Par acte du 29 juin 2017, la SAS Bagel Chef a conclu, avec faculté de substitution au profit de monsieur [P] [B], avec la société Alta [Localité 8], propriétaire, un bail commercial portant sur le local n°141 (cellule) et K7 (kiosque) du centre commercial Espace [Localité 8] prenant effet le 15 janvier 2018, sous la condition de la libération effective des lieux par le preneur précédent avant le 31 décembre 2017.

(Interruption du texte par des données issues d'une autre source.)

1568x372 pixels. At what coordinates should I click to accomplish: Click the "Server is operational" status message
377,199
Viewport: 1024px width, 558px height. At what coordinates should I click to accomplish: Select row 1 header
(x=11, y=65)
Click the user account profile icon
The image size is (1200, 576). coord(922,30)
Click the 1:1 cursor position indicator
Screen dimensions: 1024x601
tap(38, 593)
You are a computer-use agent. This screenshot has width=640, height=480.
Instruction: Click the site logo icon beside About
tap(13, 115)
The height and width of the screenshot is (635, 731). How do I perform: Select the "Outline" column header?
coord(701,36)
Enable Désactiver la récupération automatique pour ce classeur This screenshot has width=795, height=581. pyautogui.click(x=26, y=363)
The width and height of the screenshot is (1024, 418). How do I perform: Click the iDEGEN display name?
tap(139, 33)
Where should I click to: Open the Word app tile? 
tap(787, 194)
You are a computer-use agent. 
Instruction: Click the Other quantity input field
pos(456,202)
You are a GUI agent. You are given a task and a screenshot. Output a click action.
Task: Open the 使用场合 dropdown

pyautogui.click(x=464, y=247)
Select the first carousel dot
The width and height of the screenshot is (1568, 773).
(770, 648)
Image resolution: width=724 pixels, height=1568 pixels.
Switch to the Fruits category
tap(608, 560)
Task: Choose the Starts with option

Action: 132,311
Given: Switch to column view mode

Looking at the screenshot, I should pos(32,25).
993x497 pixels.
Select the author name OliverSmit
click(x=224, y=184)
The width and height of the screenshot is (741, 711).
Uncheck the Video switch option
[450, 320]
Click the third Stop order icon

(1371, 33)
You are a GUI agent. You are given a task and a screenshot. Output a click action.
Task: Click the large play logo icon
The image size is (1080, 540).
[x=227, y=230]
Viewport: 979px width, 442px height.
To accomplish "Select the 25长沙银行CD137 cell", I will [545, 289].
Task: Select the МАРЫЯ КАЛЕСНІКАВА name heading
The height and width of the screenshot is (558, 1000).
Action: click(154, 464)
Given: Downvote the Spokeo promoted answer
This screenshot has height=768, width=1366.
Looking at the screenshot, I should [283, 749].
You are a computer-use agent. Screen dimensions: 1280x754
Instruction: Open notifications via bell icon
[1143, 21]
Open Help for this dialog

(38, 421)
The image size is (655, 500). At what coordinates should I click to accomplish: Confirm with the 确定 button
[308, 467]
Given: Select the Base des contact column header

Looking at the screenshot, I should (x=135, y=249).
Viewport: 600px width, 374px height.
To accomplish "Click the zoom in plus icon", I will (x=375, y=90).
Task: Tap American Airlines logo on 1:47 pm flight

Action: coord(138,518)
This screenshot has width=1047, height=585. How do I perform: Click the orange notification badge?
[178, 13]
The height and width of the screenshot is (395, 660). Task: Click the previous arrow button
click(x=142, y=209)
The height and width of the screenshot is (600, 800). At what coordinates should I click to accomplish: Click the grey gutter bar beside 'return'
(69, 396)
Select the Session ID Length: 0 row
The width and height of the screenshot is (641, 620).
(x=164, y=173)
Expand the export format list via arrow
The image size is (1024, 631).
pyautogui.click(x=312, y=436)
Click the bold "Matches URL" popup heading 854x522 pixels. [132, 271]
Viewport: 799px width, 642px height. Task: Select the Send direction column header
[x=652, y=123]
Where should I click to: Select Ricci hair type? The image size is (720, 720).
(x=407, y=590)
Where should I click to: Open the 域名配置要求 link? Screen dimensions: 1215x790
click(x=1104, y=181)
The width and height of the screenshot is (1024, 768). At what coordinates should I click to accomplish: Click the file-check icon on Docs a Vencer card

Par acte du 31 août 2017, monsieur [P] [B] a conclu un contrat de" mission de maîtrise d'œuvre de conception "avec la SAS INDB Projects qui, collaborant comme entreprise référencée avec la SAS Bagel Chef pour la mise en place de son réseau de franchise et la réalisation des travaux nécessaires à celle-ci, intervient en qualité de contractant général dans tous projets et corps d'état et notamment dans les domaines de la construction, de la rénovation et de l'aménagement de locaux industriels et/ou commerciaux. A ce titre, la SAS INDB Projects avait la charge de déposer le dossier administratif d'ouverture du point de vente et de suivre son instruction.

Cependant, les services de la préfecture de Haute-Garonne dressaient le 8 février 2018 un procès-verbal de rejet de la demande d'autorisation de travaux et, par courrier du 16 mars 2018, le responsable sécurité et sûreté du centre commercial notifiait à monsieur [P] [B] un refus d'autorisation de travaux.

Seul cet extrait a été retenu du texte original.